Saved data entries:
——————
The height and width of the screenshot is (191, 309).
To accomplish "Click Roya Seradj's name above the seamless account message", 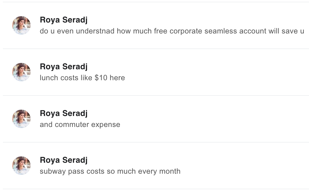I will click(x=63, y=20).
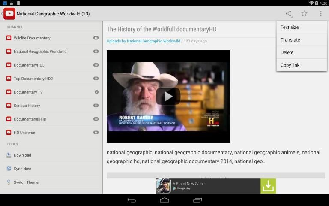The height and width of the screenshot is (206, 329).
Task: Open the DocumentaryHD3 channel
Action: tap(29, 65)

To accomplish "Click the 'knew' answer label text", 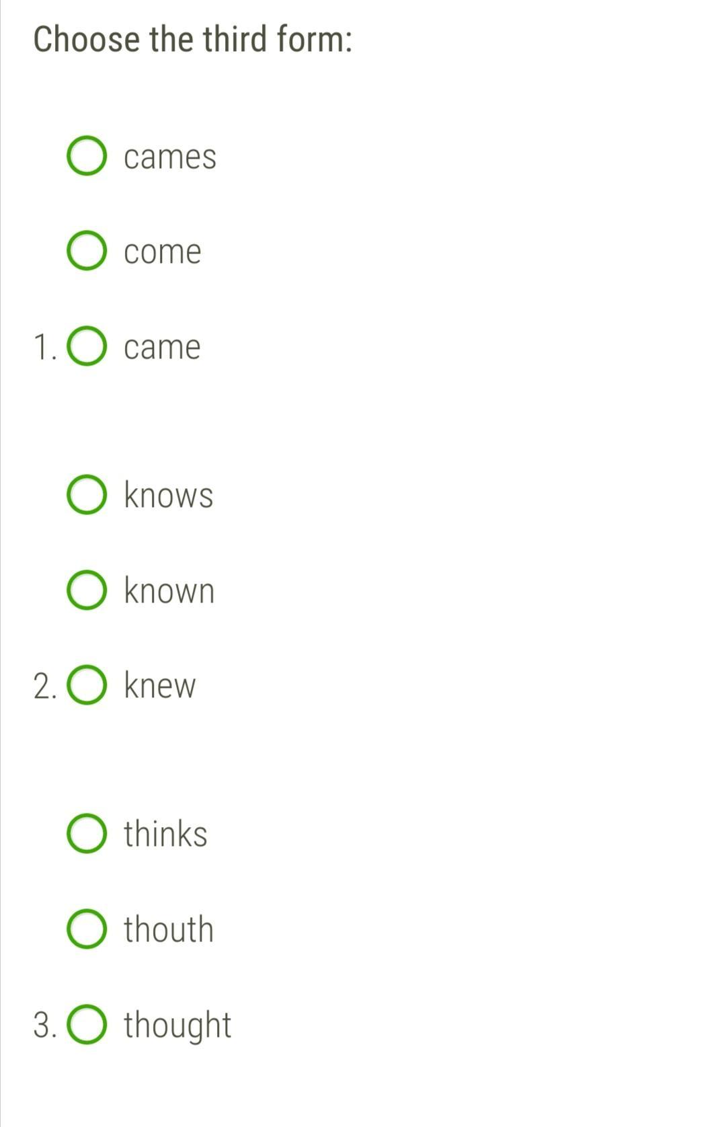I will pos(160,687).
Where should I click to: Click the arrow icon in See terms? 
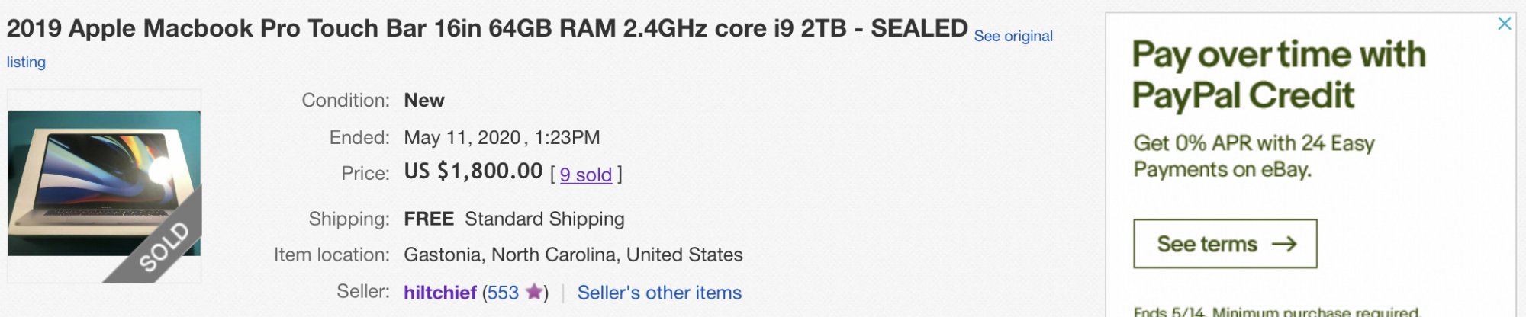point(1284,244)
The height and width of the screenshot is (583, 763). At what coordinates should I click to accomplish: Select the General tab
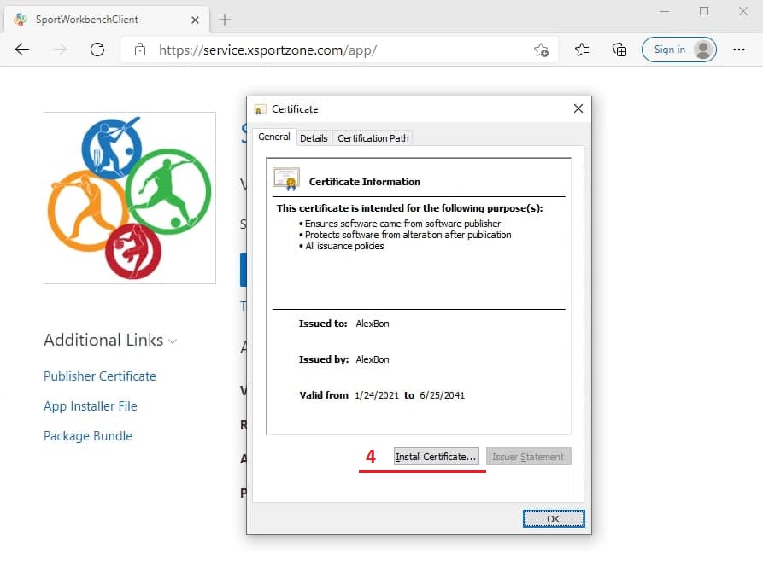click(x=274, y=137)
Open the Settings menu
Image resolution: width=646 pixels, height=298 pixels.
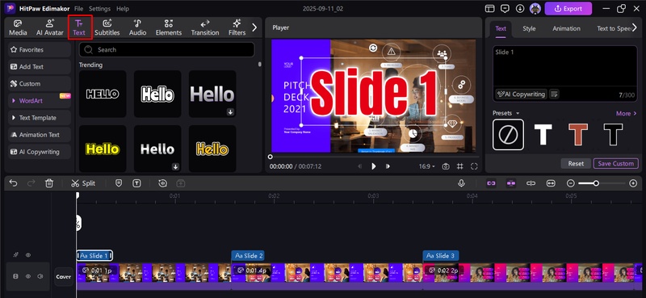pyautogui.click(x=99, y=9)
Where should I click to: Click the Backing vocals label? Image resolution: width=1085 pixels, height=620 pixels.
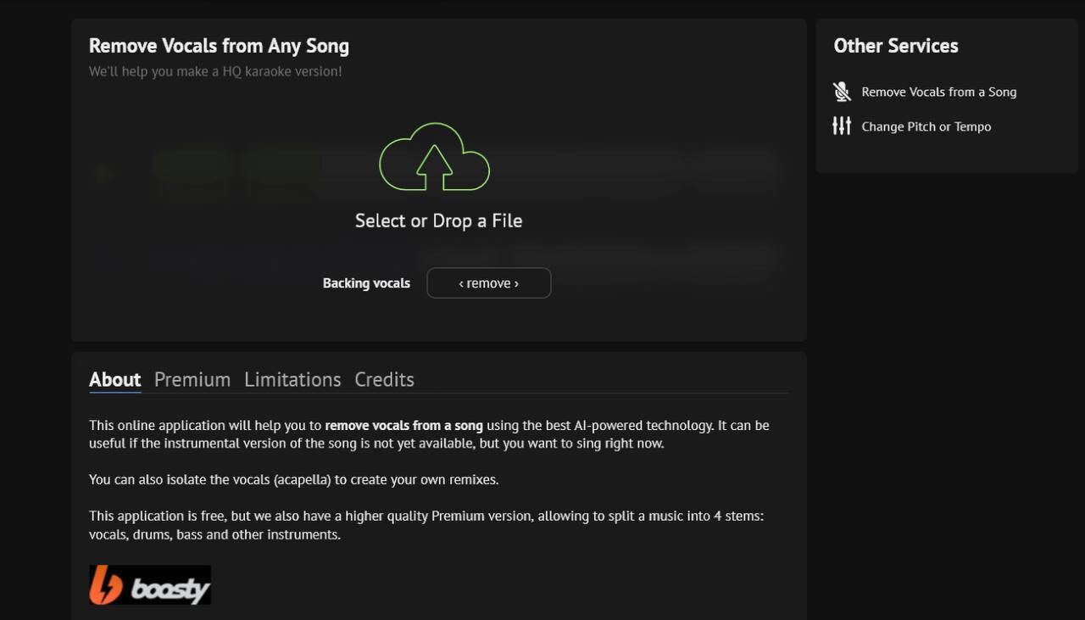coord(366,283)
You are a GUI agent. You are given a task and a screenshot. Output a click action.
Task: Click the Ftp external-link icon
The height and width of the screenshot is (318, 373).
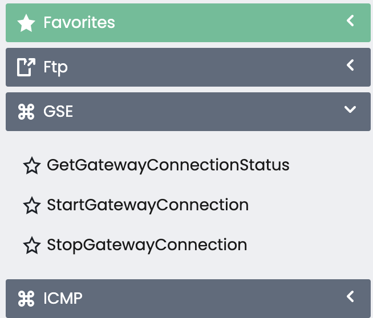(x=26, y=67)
——————
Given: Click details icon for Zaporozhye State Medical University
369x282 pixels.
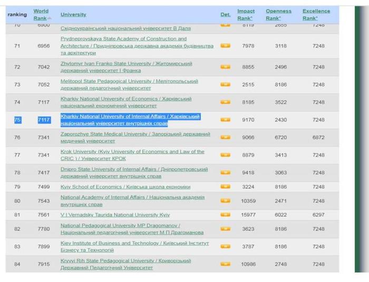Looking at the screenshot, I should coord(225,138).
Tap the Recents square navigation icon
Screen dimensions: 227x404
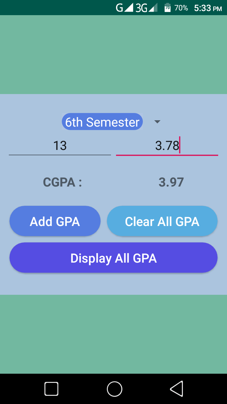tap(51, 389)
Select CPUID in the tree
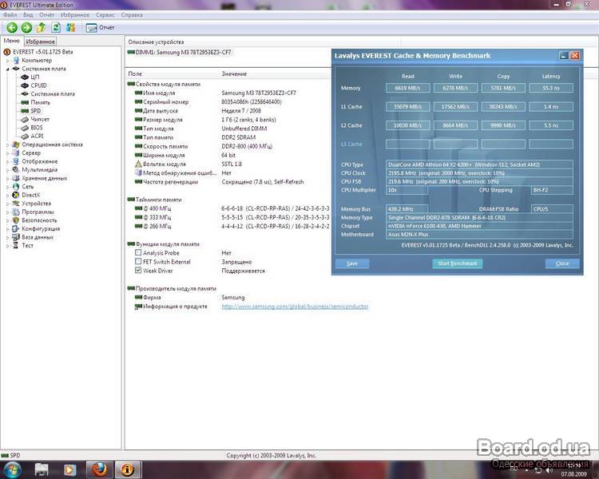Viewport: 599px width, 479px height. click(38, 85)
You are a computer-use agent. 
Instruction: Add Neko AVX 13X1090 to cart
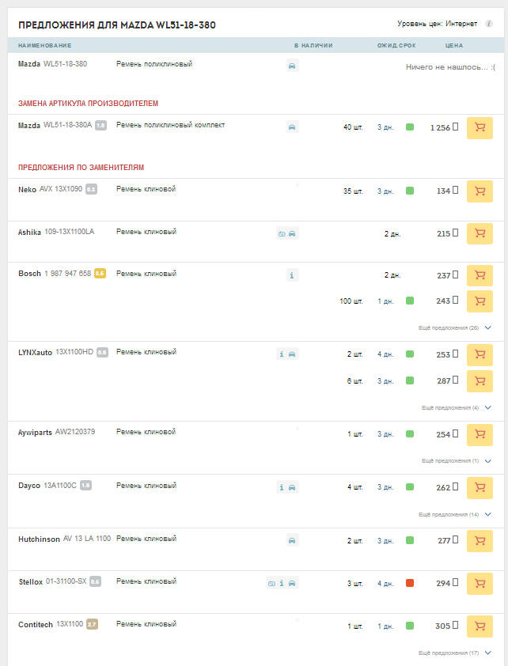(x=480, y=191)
——————
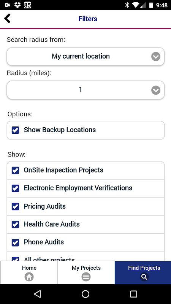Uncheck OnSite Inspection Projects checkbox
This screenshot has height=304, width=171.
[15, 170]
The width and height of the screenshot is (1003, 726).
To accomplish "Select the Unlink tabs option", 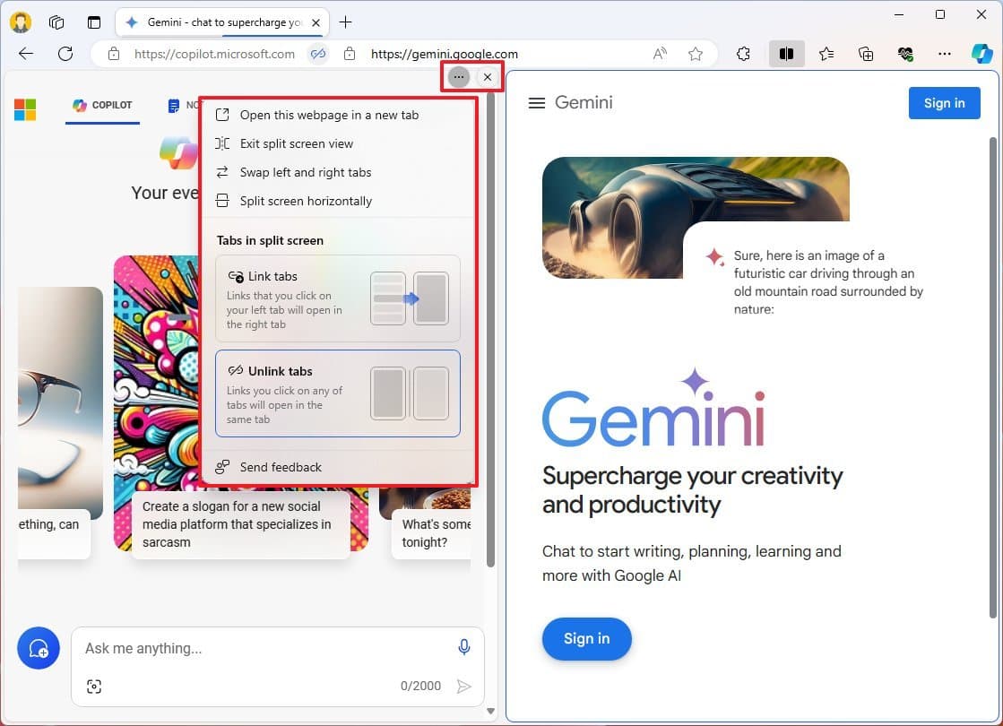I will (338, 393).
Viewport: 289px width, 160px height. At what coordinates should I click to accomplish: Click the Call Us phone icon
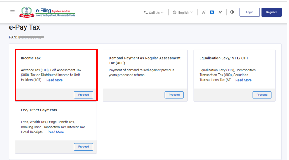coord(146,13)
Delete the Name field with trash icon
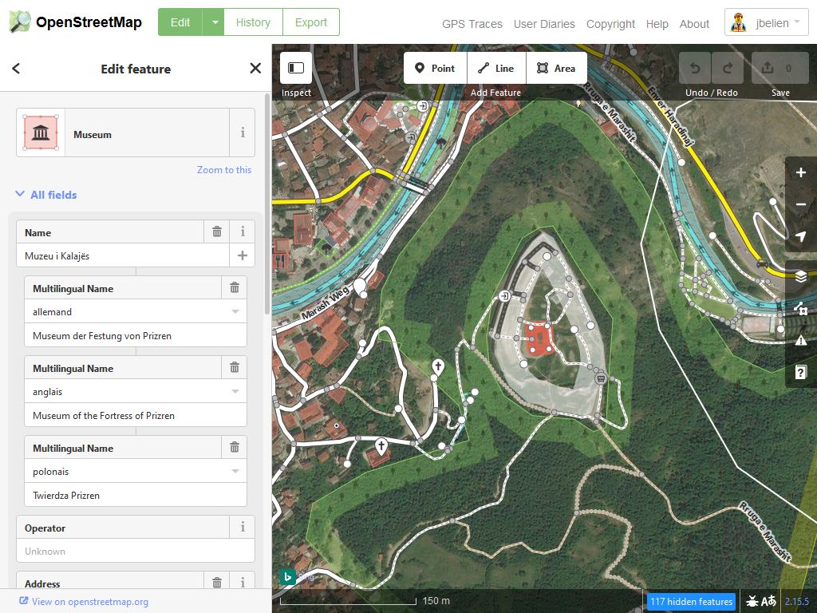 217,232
——————
*PROBLEM TO SOLVE*.
Across the entries, how many lines hold the word "agent"? Say only the number.

*SOLUTION FOR THIS EXERCISE*.
2